● Brano:
━━━━

"La mafia mi dedicò 70 chili di tritolo". Maurizio Costanzo aveva trovato la forza di raccontarlo come si fa con i brutti ricordi. Proprio lui, che da quell'attentato ne uscì vivo per miracolo. Da sempre in prima linea contro la criminalità organizzata, il popolare conduttore oggi scomparso divenne un'icona dell'antimafia televisiva nel momento più buio per il Paese. Quello delle terribili stragi di Cosa Nostra. Quello in cui esporsi in tv contro il piano eversivo dei boss significava rischiare la vita per davvero. E infatti il giornalista romano dovette realmente fare i conti con la ferocia criminale dei padrini, che per ben due volte provarono a ucciderlo.
Maurizio Costanzo e la lotta alla mafia
Costanzo infatti aveva scelto di parlare agli italiani della legalità e della forza dello Stato contro la mafia. Lo aveva fatto invitando più volte nelle sue trasmissioni il giudice Giovanni Falcone, del quale era amico. Nel 1991, dopo l'uccisione dell'imprenditore Libero Grassi a Palermo, il conduttore organizzò con Michele Santoro una maratona tv contro la mafia, iniziativa di straordinario richiamo mediatico che aveva coinvolto sia la Rai sia Fininvest. Memorabile e significativa fu la scena in cui Costanzo bruciò davanti alle telecamere una maglietta con la scritta "Mafia made in Italy". Un gesto fortissimo che avvenne alla presenza del giudice Falcone e tra gli applausi scrocianti del pubblico. Proprio quelle sue continue denunce anti-mafia, unite a interviste sull'argomento, provocarono le ire dei capi di Cosa Nostra.

━━━━

● Dati forniti:
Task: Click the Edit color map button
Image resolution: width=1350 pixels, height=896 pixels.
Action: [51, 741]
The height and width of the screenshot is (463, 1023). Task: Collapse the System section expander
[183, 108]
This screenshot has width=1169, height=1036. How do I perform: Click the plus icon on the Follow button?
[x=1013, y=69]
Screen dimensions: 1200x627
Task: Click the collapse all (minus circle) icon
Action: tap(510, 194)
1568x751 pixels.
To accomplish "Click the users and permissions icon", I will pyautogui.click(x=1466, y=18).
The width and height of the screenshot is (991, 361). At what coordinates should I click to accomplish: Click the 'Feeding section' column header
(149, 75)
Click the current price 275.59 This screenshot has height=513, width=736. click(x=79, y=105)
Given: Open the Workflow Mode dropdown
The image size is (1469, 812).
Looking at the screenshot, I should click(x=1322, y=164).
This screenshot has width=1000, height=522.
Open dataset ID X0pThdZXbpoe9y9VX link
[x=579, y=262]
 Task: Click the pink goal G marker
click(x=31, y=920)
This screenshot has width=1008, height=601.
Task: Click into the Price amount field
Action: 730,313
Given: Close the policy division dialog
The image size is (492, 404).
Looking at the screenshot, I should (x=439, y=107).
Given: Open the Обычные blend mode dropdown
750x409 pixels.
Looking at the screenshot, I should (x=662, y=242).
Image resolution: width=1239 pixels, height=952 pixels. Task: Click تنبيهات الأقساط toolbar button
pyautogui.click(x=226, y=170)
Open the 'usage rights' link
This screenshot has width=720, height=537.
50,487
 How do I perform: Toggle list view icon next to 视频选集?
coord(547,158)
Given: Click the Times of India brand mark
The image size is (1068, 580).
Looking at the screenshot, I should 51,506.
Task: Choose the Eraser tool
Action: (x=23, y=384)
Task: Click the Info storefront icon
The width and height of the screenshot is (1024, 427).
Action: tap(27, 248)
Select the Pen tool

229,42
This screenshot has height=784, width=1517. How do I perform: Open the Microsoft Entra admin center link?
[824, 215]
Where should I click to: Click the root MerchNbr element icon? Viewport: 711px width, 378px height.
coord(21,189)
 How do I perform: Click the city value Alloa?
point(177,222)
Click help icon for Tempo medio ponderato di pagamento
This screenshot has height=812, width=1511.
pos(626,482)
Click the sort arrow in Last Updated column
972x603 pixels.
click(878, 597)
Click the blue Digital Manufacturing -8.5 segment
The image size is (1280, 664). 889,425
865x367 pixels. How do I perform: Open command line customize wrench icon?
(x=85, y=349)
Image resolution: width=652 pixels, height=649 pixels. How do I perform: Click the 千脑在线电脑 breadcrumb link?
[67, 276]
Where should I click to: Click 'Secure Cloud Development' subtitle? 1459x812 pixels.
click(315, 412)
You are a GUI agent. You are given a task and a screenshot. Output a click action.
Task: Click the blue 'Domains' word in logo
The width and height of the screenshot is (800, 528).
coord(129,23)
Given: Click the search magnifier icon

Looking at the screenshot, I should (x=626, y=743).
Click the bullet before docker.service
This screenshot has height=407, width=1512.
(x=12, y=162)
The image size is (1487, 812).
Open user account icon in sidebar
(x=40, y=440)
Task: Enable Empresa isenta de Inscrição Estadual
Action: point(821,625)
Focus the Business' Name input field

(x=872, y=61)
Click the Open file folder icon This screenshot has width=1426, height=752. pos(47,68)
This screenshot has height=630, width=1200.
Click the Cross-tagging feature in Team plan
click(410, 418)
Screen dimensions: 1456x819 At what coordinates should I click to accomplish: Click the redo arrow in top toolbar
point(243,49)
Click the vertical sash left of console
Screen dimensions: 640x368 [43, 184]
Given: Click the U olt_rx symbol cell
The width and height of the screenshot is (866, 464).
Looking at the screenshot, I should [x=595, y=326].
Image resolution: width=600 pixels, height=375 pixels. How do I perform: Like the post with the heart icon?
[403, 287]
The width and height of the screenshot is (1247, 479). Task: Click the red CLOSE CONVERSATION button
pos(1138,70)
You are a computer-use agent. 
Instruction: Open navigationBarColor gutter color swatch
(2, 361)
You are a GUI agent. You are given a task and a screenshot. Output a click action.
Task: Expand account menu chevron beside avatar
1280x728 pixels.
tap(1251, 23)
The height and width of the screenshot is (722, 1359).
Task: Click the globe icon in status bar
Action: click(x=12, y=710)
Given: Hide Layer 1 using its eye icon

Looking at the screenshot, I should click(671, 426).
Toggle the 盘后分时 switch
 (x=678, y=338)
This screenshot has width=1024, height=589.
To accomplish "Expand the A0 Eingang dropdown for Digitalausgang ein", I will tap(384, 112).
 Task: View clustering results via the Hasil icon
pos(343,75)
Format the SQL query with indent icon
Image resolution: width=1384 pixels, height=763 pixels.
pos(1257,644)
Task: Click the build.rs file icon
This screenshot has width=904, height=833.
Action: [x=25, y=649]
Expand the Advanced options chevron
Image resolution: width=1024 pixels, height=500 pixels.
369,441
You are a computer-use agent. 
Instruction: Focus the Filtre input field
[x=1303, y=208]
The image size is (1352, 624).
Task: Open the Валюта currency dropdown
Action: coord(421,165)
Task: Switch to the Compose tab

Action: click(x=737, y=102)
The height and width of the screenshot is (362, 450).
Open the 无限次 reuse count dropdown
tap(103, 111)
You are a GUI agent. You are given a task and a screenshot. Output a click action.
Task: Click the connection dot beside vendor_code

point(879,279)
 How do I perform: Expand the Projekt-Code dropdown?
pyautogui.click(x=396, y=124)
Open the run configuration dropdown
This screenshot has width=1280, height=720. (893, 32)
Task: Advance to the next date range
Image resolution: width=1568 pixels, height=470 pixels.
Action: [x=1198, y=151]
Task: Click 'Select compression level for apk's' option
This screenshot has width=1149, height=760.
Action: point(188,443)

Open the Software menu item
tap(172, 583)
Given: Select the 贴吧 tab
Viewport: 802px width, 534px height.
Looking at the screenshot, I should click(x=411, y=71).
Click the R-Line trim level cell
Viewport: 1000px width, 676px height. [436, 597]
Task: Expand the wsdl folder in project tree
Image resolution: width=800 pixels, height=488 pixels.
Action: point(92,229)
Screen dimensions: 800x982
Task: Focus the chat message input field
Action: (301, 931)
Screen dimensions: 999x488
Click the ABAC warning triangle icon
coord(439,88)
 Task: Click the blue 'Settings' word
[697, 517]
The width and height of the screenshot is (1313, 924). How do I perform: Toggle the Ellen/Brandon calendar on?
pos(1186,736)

━━━━

● Cose da fare:
**1)** Spiega in non più di tre frasi che cosa, secondo il brano su Costanzo e la mafia, provocò le ire dei capi di Cosa Nostra.
**2)** Prosegui il brano su Costanzo e la mafia a partire dalla sua ultima frase.
I dati sono materiale a sé, separato dal brano su Costanzo e la mafia.

● Risposte per compito:
**1)** Le ire dei capi di Cosa Nostra furono provocate dalle continue denunce antimafia di Costanzo, unite alle interviste che dedicava all'argomento. Costanzo aveva scelto di parlare agli italiani della legalità e della forza dello Stato contro la mafia, invitando più volte nelle sue trasmissioni il giudice Giovanni Falcone.

**2)**
Il primo tentativo di ucciderlo
"La goccia che fece traboccare il vaso fu un'intervista alla nuora di un capobastone importante. Io per tutto il tempo cercai di convincerla a lasciare la famiglia. Evidentemente era troppo per i mafiosi", aveva raccontato lo stesso Maurizio a Porta a Porta. Nel febbraio 1992, infatti, un gruppo di fuoco composto da mafiosi di Brancaccio e della provincia di Trapani venne spostato a Roma proprio con la missione di uccidere Costanzo, il magistrato Falcone e l'allora ministro Claudio Martelli. Non riuscendo a rintracciare questi ultimi, il gruppo pedinò per più giorni il giornalista, che venne seguito per alcune sere dopo le registrazioni del suo "Maurizio Costanzo Show". Ma quando il piano era pronto, il gruppo venne richiamato in Sicilia dal boss Salvatore Riina.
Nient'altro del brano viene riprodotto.